### The problem
Collect every line in the entries below that contains the word "blue", and copy each one in full.

----- Data supplied

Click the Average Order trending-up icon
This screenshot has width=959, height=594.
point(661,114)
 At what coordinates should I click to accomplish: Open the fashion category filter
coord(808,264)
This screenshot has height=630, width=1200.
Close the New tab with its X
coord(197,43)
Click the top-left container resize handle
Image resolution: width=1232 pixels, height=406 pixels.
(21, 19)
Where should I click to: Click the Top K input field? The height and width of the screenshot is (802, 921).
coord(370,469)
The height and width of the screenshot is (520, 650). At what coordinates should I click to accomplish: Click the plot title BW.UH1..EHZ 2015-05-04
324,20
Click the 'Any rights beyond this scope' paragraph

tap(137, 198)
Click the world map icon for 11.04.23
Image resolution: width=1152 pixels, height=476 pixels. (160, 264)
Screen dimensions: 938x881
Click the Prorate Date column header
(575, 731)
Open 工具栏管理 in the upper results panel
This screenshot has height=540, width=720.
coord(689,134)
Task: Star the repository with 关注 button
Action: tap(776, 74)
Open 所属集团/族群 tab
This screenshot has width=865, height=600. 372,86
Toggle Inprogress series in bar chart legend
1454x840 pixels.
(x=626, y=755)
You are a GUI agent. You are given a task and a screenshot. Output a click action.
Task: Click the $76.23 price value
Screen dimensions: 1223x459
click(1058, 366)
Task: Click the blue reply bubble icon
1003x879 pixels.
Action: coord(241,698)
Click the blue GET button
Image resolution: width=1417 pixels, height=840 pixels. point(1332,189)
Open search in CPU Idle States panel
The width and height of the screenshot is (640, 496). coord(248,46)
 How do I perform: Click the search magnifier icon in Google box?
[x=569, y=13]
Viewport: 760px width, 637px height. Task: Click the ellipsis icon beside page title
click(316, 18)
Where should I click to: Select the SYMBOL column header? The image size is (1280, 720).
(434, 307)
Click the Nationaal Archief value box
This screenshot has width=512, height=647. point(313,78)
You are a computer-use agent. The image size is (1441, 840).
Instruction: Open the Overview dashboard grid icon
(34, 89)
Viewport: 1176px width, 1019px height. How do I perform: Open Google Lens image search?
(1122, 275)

----------

### Output for this exercise
Task: Click the blue reply bubble icon
Click the blue GET button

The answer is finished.